I bought four carnivorous plants last year and two more this year. All of them at Lowe's. Two of the plants I bought last year died. They were a sundew and venus flytrap. I had them in a bog terrarium on a windowsill. The other two plants I bought last year lived. One was a small 3" green pitcher plant that spread out like fingers from a central point, and the other one was a 8" tall, thin pitcher plant. They both didn't grow at all over the winter, but stayed green? I replanted them in my exoterra viv and both have sprouted new leaves!!! I then bought a "tropical" pitcher plant tagged as nepens or something like that but it looks bad, yellow and brown leaves with several holes, but it was only 2.25. I also bought a "cobra lily," and planted both in the exo. The front of the viv had a "pond" that went across the front of the tank, but I sectioned off the end and filled them with sphagnum moss and some eco-complete. I planted the carnivorous plants in that. I hope they all do well. The thin pitcher has sprouted two new leaves over the weekend, and the cobra lily has opened up its pitchers and it looks like it has an immature flower that has been shooting up. The tropical lily is looking worse. I may have to clip the leaves and hopefully it will recover. I did the same with the thin pitcher when I first got it.


----------



## addam4208283 (Feb 19, 2004)

nice put up some pics when you have the chance.
ADAM


----------



## flyangler18 (Oct 26, 2007)

The 'tall thin pitcher' that you describe is probably a Sarracenia of some sort- a temperate species. These, like VFTs, need a winter's dormancy. They do well in bog garden conditions with a very high water table. I usually plant my CPs in a 50/50 mix of peat and sand and keep them permanently wet. The Nepenthes' roots need to be in a free draining mix that holds moisture, so you can plant it semi-epiphytically with some sphagnum wrapped around the roots, or mount the pot in some manner to the backwall. I'd also reconsider the cobra lily (Darlingtonia californica), as it needs significant cooling at night to do well, not to mention cool if not cold water on the roots.

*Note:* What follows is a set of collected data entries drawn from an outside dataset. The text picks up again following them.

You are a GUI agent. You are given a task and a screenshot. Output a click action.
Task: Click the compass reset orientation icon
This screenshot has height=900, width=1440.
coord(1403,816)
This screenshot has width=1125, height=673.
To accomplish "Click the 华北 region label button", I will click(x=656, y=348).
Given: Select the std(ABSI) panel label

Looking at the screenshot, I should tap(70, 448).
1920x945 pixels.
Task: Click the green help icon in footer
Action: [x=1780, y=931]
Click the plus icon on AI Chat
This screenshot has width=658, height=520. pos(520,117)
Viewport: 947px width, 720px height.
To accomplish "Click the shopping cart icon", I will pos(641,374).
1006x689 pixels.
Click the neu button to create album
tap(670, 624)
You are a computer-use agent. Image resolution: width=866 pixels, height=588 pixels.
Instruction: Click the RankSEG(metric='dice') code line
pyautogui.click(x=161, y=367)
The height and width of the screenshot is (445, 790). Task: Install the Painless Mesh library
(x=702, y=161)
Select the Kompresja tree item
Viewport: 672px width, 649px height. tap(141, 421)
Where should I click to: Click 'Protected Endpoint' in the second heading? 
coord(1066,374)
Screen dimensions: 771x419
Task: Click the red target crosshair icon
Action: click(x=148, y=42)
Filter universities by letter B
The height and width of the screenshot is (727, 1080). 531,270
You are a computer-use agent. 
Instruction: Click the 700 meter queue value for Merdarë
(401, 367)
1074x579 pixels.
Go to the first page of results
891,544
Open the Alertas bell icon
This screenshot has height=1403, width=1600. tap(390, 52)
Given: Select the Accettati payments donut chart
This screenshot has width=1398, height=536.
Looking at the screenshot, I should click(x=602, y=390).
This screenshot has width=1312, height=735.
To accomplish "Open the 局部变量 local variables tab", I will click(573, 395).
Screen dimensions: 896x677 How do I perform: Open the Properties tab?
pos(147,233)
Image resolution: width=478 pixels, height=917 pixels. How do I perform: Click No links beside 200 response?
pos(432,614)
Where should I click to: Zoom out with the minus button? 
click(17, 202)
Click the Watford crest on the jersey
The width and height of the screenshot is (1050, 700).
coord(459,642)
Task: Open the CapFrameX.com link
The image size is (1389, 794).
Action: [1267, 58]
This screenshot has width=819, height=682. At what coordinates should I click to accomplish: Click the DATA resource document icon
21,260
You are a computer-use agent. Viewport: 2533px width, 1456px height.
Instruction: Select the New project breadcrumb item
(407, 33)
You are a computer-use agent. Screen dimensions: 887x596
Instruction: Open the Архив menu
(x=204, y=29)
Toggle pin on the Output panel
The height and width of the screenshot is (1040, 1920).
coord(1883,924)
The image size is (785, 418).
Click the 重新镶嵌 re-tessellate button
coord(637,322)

I don't have any CPs in my tanks any more, preferring to culture them on a windowsill. I'm growing Nepenthes sanguinea, Nepenthes ventricosa, Nepenthes 'Judith Finn', Drosera capensis 'typical' and 'alba', Pinguicula moranensis 'G' and Pinguicula esseriana.


----------



## AlexF (Sep 26, 2007)

A few more pictures of nepenthes:

Gymnamphora









Khasiana

















Truncata









Ephippiata









Distillatoria









Densiflora









Burkei









Veitchi









Talanguensis









Ramispina









Mirabilis









Madagascarensis









Inermis

















Faizaliana

















Dubia


----------



## hylahill (Jan 29, 2008)

Wow Alex, great nepenthes! Any shots showing more of the plants themselves?


----------



## Leap (Mar 19, 2008)

All of these make me jealous.. Do want. Bad.


----------



## addam4208283 (Feb 19, 2004)

the truncata looks great. i had one of them a while back, the pitchers were small, the plant didn't do so well. wasn't good the day i pulled it out of the shiping box. 
nice pics everybody.
ADAM


----------



## AlexF (Sep 26, 2007)

I don't have a lot of whole plant pictures, but if you are interesded in a specific plant I can take it and post it.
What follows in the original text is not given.